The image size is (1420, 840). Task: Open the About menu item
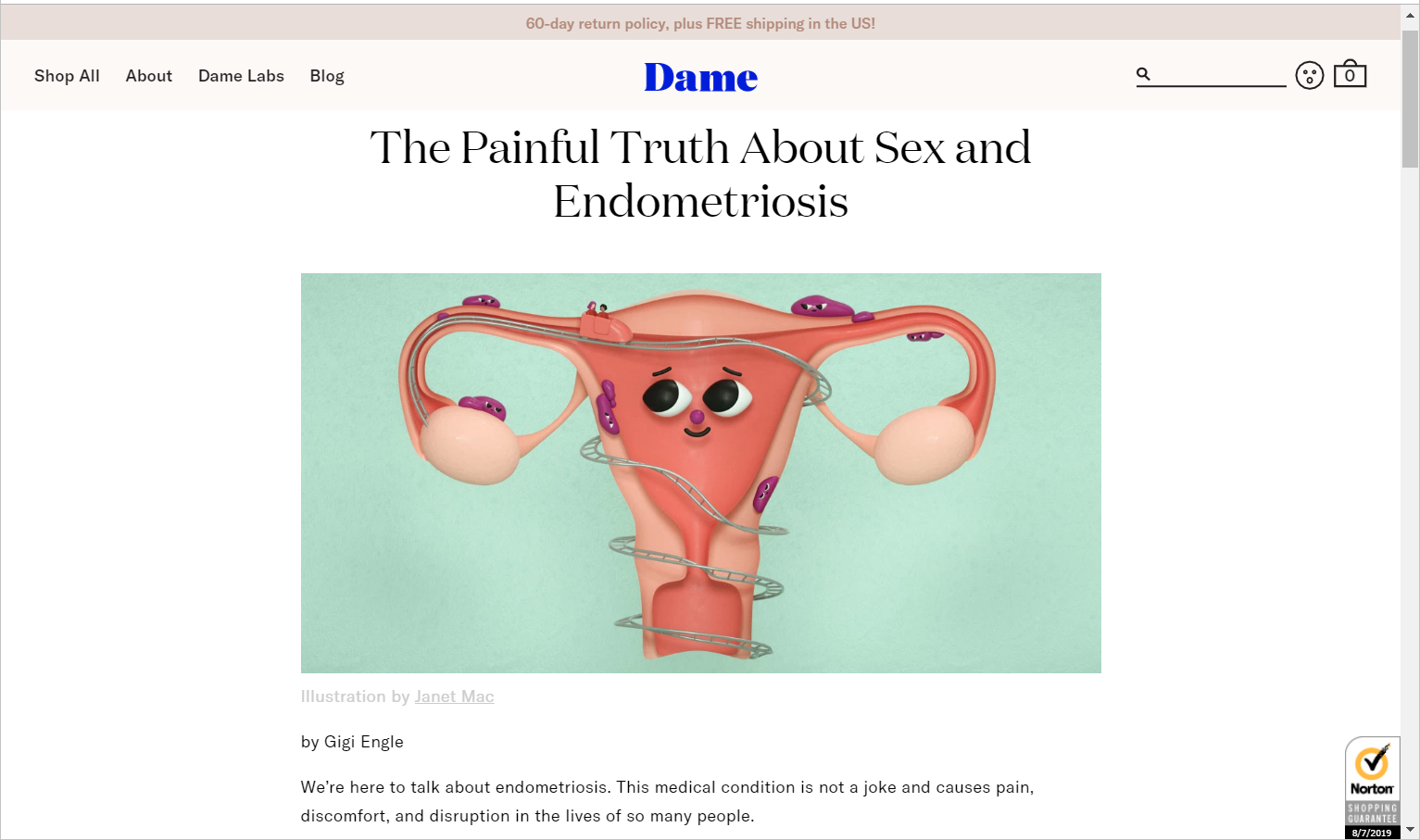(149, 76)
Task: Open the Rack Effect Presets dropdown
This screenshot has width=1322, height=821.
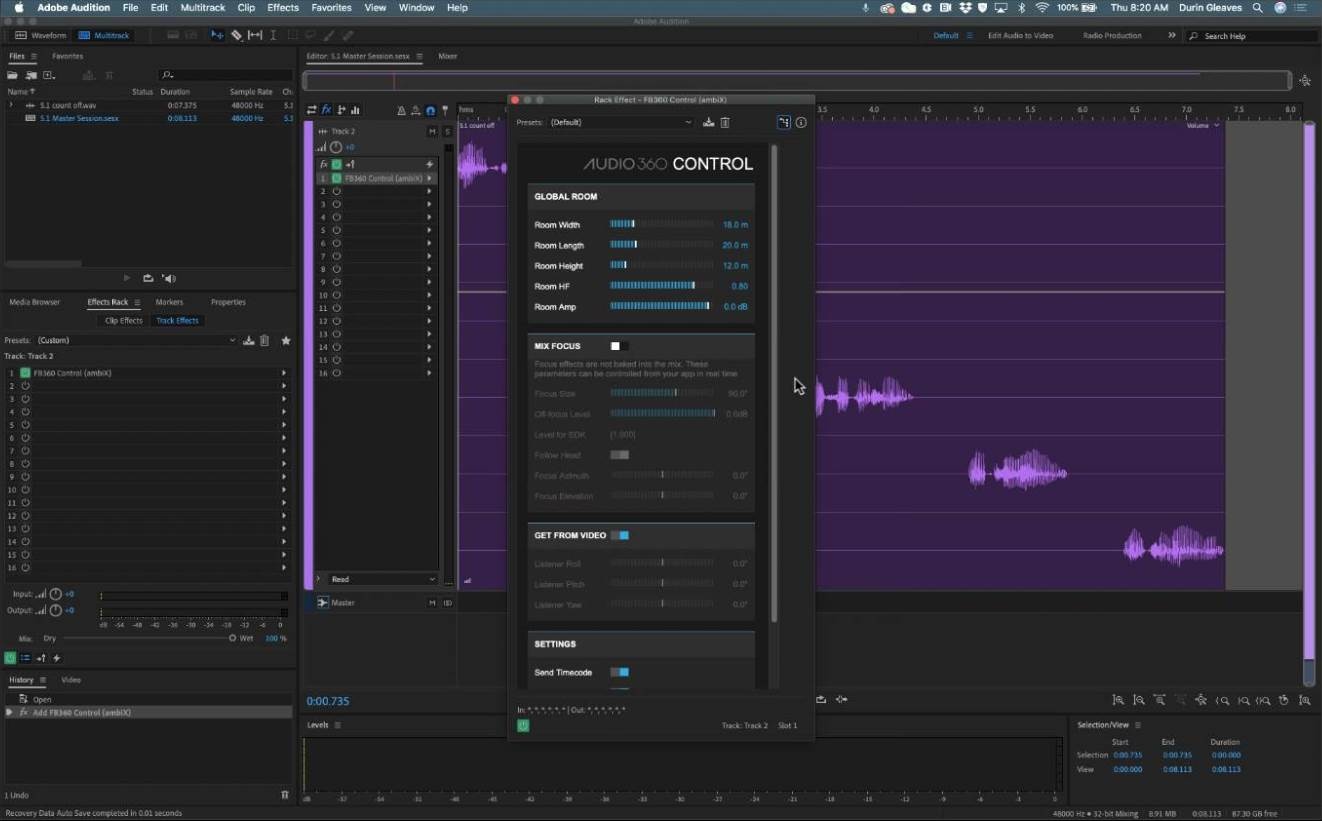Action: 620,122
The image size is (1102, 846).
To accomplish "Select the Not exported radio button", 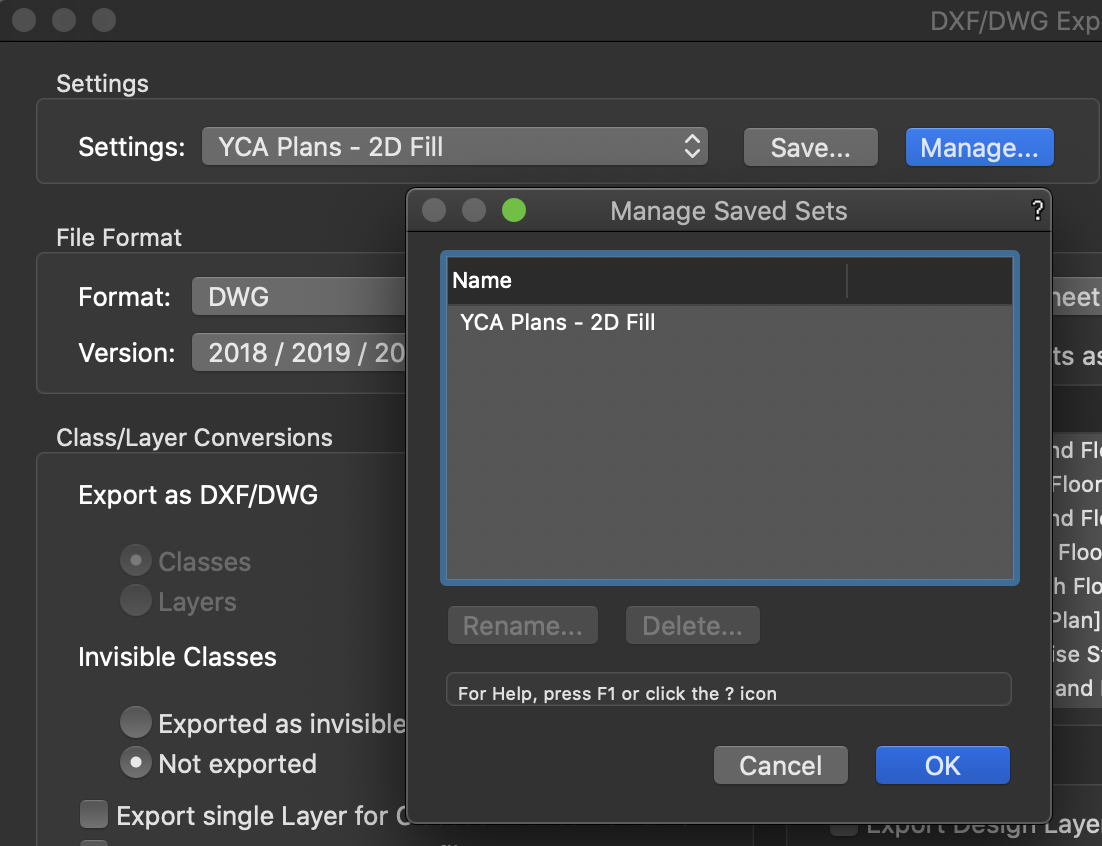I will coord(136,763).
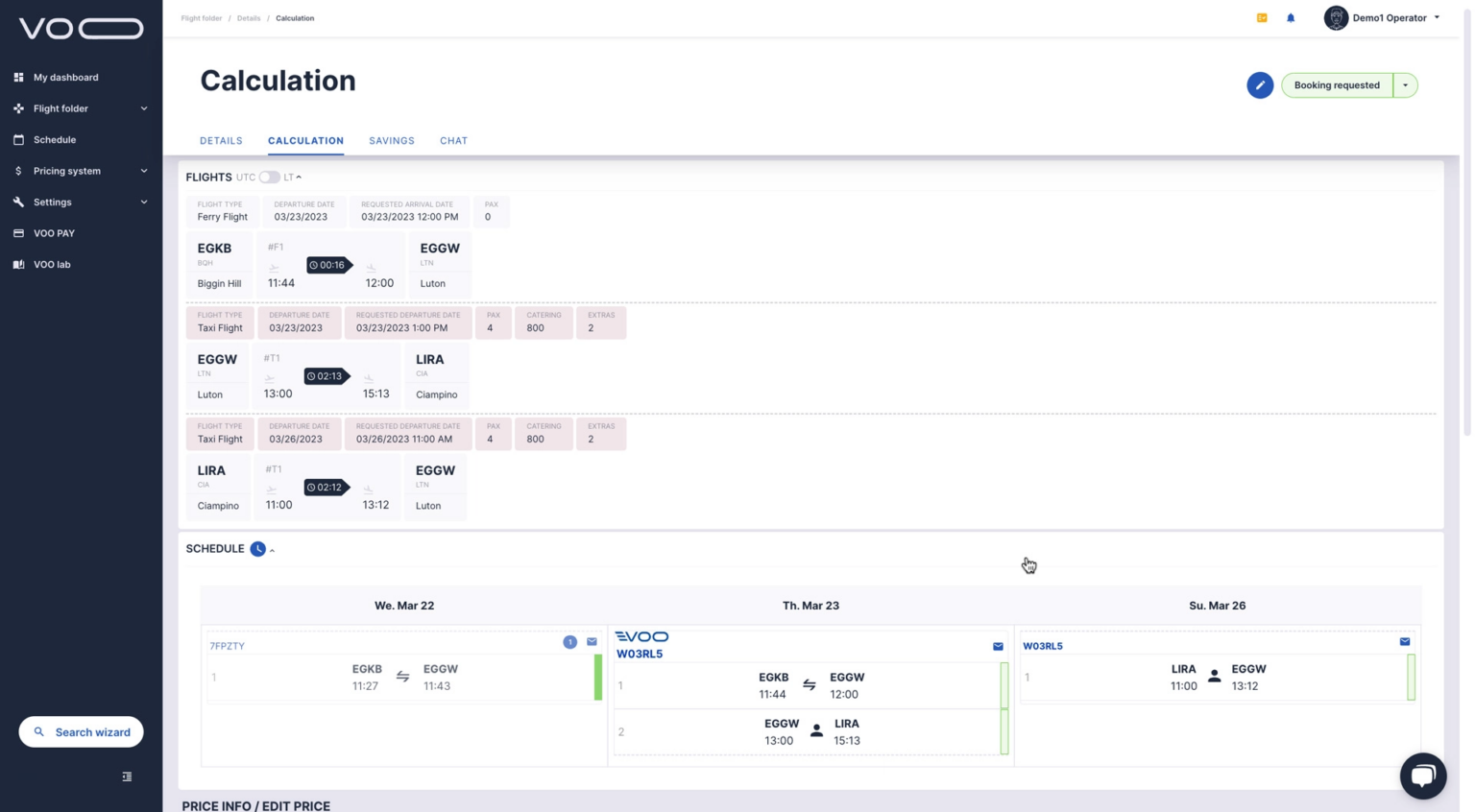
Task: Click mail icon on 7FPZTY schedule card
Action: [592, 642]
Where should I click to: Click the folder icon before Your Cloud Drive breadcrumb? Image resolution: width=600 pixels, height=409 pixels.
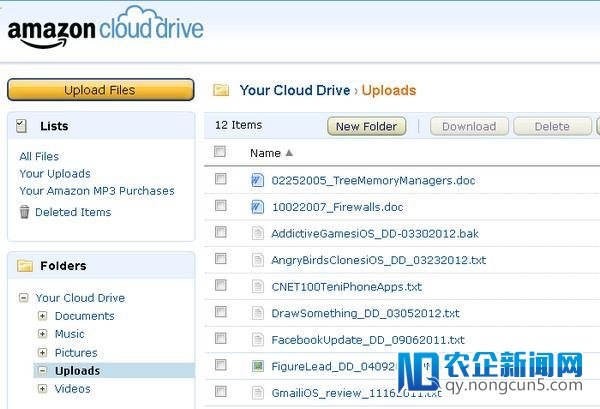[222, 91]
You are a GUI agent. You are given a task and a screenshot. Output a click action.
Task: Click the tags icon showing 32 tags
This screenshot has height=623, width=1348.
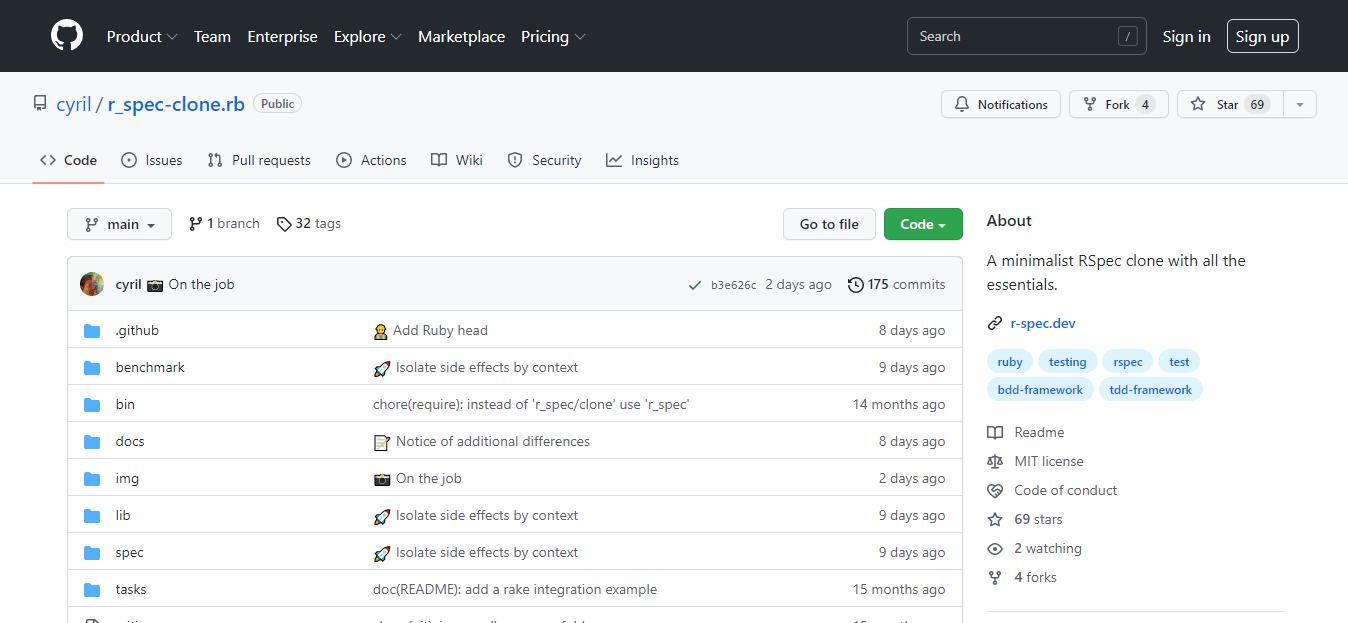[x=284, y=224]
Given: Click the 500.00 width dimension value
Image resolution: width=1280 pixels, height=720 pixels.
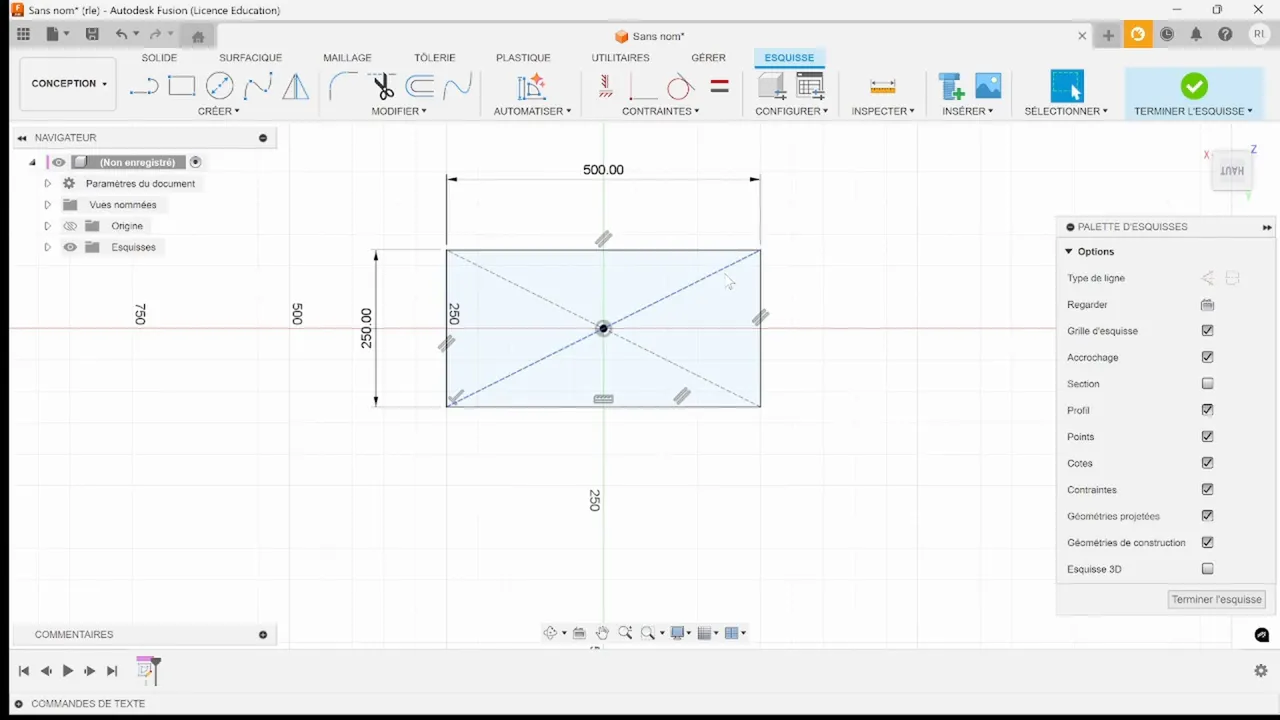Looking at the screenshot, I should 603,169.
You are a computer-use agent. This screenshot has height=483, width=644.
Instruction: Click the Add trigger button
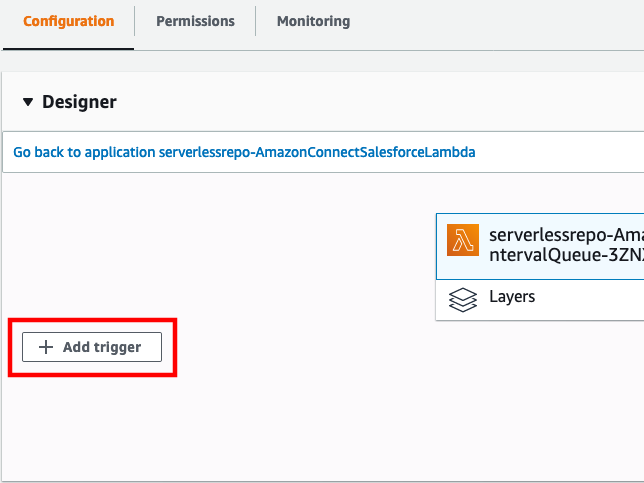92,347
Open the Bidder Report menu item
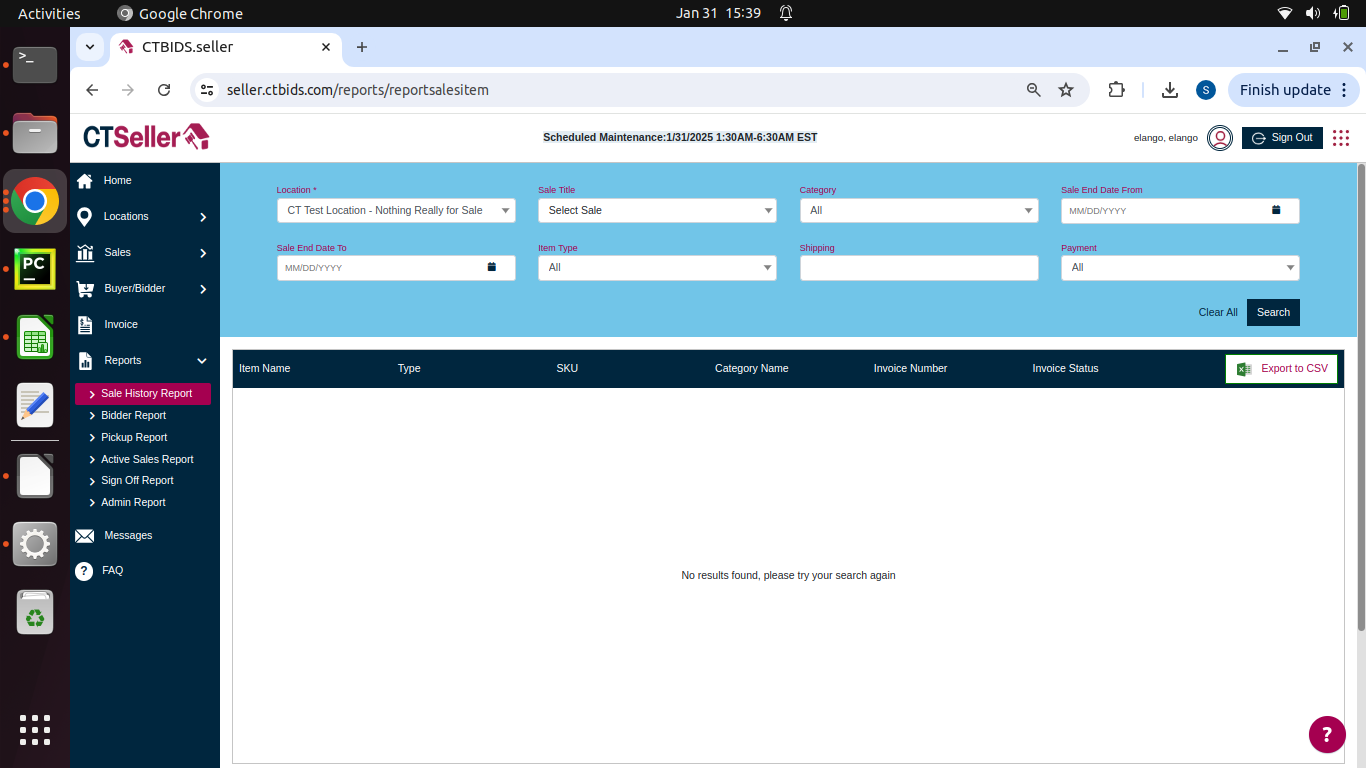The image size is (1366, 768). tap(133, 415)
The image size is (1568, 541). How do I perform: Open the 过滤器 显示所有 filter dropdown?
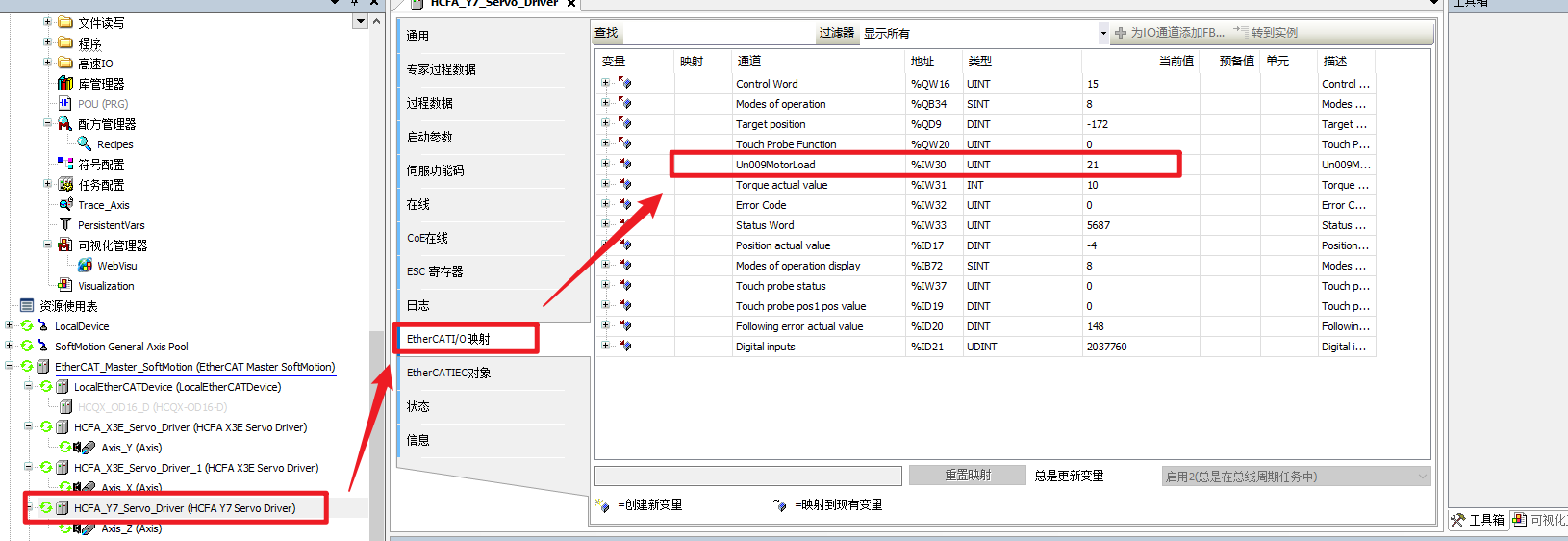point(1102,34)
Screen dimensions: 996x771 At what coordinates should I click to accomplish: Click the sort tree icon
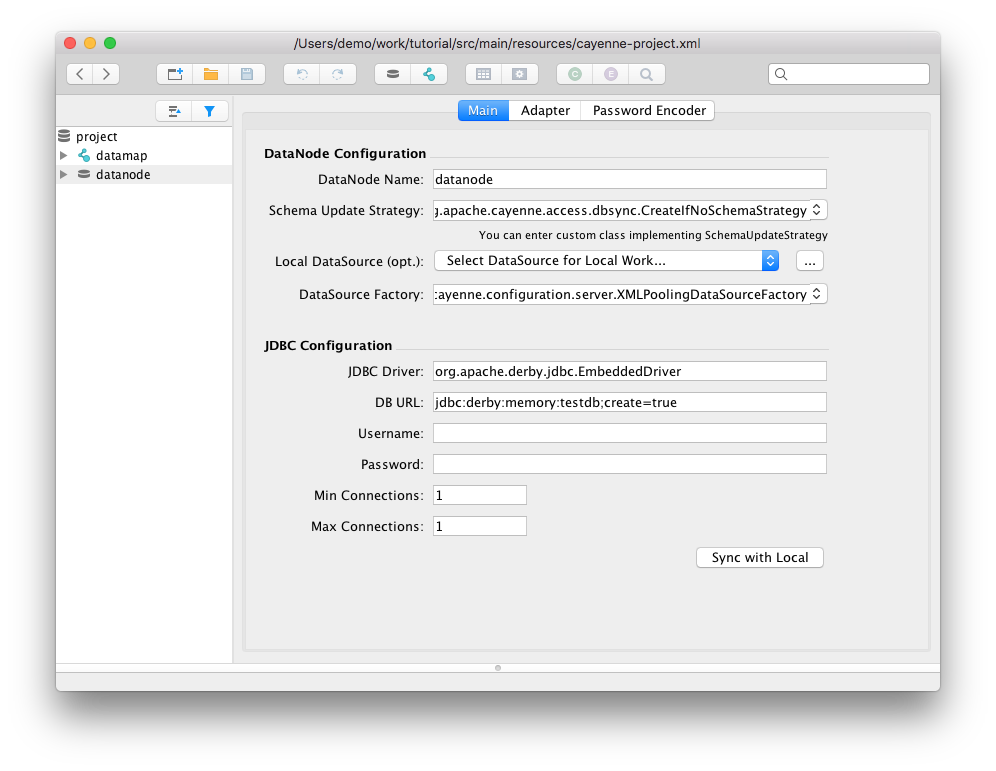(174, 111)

──────────────────────────────

- [Task instructions]
Return only the lines from the one that contains "You are a GUI" through the closing line of the data, inclusive, reproduced exactly and with every picture left out.

- [Solution to the problem]
You are a GUI agent. You are given a task and a screenshot. Output a click action.
Task: Click the tags icon showing 32 tags
This screenshot has height=623, width=1348.
[x=284, y=224]
Given: Click the 500.00 width dimension value
Image resolution: width=1280 pixels, height=720 pixels.
Looking at the screenshot, I should 603,169.
You are a computer-use agent. This screenshot has height=483, width=644.
Instruction: Click the Add trigger button
92,347
Open the Bidder Report menu item
The image size is (1366, 768). tap(133, 415)
The image size is (1568, 541). How do I perform: Open the 过滤器 显示所有 filter dropdown?
point(1102,34)
Screen dimensions: 996x771 At what coordinates should I click to accomplish: Click the sort tree icon
(174, 111)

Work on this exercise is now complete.